- Opening Delimiter -

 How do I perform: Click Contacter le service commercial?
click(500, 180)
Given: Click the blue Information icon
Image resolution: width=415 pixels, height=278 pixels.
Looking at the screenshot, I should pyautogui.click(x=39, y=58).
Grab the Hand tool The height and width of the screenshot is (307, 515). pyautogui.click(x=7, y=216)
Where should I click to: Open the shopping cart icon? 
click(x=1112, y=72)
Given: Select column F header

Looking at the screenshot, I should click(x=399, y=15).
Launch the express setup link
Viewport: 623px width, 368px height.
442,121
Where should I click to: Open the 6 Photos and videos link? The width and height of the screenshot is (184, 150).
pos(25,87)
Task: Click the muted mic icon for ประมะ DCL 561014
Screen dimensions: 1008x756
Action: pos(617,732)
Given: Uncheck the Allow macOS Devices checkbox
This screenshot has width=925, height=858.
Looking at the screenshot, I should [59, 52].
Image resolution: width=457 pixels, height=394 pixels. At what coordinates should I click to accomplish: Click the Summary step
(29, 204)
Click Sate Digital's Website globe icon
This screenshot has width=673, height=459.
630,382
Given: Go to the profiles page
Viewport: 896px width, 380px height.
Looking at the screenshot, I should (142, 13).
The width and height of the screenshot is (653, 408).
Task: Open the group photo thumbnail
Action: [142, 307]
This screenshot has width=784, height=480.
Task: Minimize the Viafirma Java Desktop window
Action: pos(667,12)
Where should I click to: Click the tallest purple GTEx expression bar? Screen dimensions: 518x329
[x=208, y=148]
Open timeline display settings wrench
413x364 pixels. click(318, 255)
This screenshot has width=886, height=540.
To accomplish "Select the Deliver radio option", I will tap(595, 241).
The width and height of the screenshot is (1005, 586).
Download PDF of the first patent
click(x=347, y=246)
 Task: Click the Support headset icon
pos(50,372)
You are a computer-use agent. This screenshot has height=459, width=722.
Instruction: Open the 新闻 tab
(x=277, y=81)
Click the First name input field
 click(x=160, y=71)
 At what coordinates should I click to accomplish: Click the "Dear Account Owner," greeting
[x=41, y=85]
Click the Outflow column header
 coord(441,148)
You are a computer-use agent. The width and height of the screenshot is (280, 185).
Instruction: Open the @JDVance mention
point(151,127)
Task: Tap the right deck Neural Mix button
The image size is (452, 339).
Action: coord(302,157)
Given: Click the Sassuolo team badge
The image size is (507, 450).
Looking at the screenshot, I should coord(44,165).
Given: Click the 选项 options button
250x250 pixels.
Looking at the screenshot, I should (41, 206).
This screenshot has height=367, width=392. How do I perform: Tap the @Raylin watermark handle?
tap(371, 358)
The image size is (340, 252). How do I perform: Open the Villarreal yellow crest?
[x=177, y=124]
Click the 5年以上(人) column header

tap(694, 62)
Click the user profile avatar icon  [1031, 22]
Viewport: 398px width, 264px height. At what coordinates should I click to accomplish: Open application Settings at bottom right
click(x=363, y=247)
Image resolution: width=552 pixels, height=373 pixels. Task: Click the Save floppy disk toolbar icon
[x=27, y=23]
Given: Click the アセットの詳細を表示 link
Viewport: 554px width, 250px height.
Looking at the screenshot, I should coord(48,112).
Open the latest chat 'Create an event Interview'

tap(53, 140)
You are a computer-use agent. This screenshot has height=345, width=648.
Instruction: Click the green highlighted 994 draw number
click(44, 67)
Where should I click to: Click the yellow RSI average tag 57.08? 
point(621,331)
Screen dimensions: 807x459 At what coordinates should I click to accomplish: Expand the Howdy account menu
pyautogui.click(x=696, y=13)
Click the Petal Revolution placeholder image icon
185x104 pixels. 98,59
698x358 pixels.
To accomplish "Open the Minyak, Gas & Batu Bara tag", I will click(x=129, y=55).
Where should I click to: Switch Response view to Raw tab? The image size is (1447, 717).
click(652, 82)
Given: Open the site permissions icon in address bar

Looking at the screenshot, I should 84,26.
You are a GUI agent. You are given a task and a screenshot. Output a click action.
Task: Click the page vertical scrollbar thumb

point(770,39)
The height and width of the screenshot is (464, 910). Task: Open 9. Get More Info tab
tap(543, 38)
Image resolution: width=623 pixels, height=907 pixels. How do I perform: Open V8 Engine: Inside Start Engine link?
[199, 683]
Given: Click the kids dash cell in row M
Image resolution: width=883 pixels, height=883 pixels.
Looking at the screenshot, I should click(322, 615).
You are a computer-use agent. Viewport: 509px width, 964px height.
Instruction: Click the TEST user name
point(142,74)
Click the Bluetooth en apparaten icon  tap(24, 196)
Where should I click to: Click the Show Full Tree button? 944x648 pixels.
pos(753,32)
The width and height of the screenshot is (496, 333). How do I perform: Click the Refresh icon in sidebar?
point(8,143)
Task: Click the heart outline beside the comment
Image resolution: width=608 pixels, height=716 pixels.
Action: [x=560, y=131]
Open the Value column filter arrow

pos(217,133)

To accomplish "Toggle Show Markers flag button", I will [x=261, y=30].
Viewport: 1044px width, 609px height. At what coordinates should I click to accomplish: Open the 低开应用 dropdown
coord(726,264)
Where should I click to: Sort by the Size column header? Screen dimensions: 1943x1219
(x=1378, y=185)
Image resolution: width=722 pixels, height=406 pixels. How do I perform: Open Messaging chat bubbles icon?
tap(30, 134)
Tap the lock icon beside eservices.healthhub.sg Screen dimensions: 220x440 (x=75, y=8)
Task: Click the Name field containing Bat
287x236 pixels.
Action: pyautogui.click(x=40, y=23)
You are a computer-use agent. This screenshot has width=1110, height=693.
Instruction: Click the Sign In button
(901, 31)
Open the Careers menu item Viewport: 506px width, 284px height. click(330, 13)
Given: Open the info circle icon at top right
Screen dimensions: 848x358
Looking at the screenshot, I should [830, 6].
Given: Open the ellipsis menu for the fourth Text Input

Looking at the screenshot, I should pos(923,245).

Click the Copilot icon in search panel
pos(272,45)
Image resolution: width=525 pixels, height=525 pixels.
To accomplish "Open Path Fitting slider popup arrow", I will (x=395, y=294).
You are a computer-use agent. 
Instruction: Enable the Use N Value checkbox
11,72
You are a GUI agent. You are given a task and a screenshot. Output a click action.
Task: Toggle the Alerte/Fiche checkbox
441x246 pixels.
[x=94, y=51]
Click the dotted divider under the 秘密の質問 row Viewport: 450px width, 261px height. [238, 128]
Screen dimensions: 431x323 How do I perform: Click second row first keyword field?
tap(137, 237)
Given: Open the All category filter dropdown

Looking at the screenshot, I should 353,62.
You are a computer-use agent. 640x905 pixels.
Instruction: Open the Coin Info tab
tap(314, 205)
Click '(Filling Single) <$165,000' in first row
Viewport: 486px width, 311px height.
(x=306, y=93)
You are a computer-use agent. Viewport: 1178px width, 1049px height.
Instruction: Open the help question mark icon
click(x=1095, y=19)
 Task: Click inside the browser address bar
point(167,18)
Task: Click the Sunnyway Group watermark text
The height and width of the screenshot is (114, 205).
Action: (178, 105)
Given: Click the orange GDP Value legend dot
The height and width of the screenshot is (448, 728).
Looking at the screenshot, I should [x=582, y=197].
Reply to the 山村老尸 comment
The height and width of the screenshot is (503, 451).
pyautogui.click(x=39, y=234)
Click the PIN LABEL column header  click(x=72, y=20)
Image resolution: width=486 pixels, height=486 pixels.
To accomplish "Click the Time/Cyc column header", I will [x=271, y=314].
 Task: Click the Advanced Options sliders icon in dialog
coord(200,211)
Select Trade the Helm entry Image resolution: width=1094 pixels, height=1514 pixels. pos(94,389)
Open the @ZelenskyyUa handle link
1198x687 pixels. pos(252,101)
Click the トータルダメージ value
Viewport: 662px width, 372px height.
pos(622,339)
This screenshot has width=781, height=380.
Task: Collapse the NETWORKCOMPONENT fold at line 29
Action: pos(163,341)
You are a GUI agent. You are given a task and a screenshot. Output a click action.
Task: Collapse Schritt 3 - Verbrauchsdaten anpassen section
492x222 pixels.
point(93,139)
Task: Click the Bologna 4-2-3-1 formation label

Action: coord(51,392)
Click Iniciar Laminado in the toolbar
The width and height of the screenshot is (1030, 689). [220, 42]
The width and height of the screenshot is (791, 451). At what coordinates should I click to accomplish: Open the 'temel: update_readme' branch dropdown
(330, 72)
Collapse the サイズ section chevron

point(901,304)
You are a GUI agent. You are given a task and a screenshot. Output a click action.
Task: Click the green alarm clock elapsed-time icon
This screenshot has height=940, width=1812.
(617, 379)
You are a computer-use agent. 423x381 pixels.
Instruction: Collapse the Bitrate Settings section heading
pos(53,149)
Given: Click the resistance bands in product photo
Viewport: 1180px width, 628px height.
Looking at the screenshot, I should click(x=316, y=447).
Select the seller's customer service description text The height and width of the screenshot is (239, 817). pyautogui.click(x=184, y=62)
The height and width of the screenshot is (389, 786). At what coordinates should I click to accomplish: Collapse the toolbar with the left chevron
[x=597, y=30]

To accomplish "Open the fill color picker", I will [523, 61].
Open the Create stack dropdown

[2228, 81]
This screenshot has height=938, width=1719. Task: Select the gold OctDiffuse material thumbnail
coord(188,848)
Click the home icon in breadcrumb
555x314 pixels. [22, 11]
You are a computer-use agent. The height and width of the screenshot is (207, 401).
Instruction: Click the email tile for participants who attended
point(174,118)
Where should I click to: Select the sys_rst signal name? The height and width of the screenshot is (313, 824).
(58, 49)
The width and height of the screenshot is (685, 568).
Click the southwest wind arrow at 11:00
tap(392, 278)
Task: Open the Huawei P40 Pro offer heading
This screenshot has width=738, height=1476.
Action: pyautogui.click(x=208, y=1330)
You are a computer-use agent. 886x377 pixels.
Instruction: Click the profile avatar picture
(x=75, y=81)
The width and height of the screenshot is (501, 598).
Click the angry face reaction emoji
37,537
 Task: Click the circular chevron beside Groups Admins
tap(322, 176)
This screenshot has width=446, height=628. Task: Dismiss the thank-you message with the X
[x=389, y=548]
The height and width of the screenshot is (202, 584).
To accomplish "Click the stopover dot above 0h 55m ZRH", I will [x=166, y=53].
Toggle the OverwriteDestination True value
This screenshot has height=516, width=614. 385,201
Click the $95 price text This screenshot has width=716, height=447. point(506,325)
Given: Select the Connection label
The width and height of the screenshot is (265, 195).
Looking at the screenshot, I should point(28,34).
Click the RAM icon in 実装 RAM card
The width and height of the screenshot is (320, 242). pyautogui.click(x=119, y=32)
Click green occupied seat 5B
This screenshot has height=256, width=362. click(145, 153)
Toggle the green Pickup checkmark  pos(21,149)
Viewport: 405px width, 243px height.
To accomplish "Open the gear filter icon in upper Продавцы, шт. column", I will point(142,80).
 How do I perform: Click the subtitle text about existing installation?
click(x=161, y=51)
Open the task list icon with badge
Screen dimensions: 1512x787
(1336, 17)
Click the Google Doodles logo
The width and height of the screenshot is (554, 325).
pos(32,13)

- Closing Delimiter -

* [Directions for this task]:
Each line above that contains the string "computer" should be copied.

* [Solution to this problem]:
You are a computer-use agent. This screenshot has height=459, width=722.
You are a computer-use agent. The width and height of the screenshot is (280, 185).
You are a computer-use agent. This screenshot has height=345, width=648.
You are a computer-use agent. Viewport: 509px width, 964px height.
You are a computer-use agent. This screenshot has width=1110, height=693.
You are a computer-use agent. 
You are a computer-use agent. 640x905 pixels.
You are a computer-use agent. Viewport: 1178px width, 1049px height.
You are a computer-use agent. 423x381 pixels.
You are a computer-use agent. The height and width of the screenshot is (207, 401).
You are a computer-use agent. 886x377 pixels.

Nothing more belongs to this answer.